GC VILLAGE — Working safely with mules can be an important skill to acquire when working for seven months in the inner depths of Grand Canyon National Park.
Shana Watahomigie was one of 35 seasonal employees going through mule training for inner-Canyon work. (Photo by NPS Museum Collection)
On an annual basis before sending seasonal employees downward, National Park Service officials make sure several safety issues are covered in 80 hours of training. This year’s group of 35 learned about loading mules, handling hazardous materials, using tools of the trade of trail building, handling heat stress and how to administer first aid.
Topics such as trail history, reveg projects, equal employment opportunities, endangered and threatened wildlife and cultural resources are also covered.
"Safety is a big issue. It’s a lost art of how to attach loads to these mules," said Bill Allen, trail supervisor. "It can be fairly complex. It takes a while to learn the whole process to do it safely."
In fact, 40 of the 80 hours of training involves mule packing.

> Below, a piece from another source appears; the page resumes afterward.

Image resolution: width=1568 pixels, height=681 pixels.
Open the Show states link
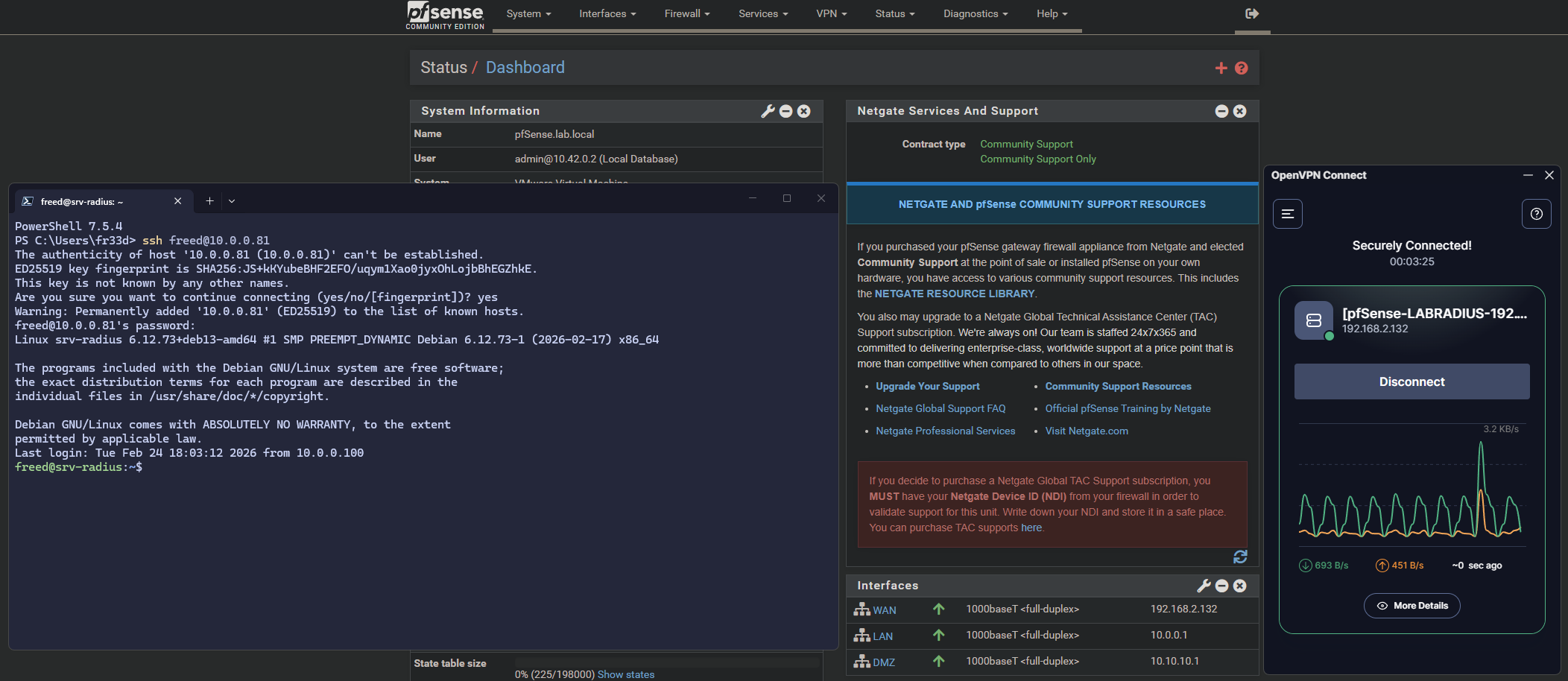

The employees will work in various places around Grand Canyon, including the North Rim. This year’s list of projects includes rehab work on corridor trails.
"We’re rebuilding the Bright Angel Trail from the Indian Gardens area down toward the river," Allen said. "We’re working on the South Kaibab Trail from Phantom Ranch up. Working off the North Rim, we’ll be doing a lot of work in the Coconino section and in the red wall."
In addition, Allen said crews will handle various other tasks, such as maintaining inner-Canyon composting toilets or presenting ranger programs at Phantom Ranch and Cottonwood.
"It’s pretty thorough, they’re exposed to a lot of stuff down there," Allen said. "They need a broad base of training to competently do the job."
The mule work force includes 35 head. Allen said seven mules are assigned to each crew, which includes seven to 10 workers.
The seasonals were scheduled to head into the field Tuesday, working until Nov. 27.